◆ OBJECTIVE ◆
Write out the entries from the line containing "Task: Select Copier" through the line containing "Looking at the", inclusive, reproducing each line exactly and omitting the pictures from your answer.

◆ MATERIAL PROVIDED ◆
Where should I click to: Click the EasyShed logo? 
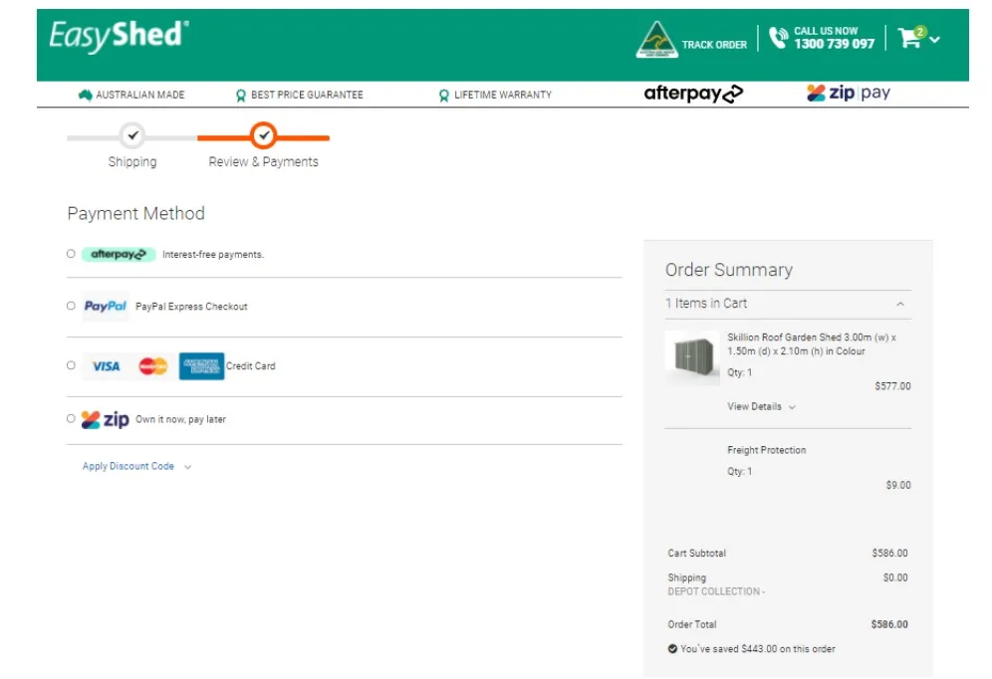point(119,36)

* * *

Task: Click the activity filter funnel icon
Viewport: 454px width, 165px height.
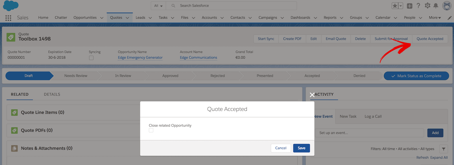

--

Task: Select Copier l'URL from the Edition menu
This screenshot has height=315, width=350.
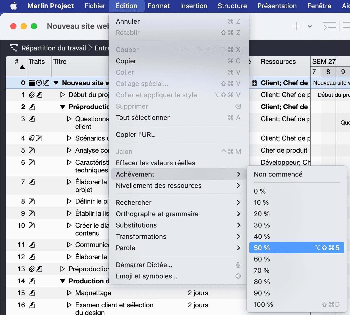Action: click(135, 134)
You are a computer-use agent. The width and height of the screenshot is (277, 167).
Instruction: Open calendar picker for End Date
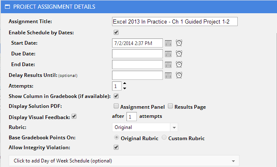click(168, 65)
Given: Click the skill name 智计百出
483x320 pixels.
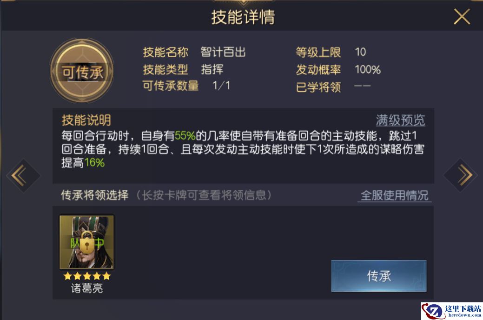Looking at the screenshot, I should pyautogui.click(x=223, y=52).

◆ EXERCISE SOLUTION ◆
Task: Select Copier l'URL from the Edition menu
This screenshot has height=315, width=350.
Action: click(135, 134)
You are a computer-use agent. The width and height of the screenshot is (277, 167).
Instruction: Open calendar picker for End Date
click(168, 65)
Given: Click the skill name 智计百出
483x320 pixels.
Looking at the screenshot, I should pyautogui.click(x=223, y=52).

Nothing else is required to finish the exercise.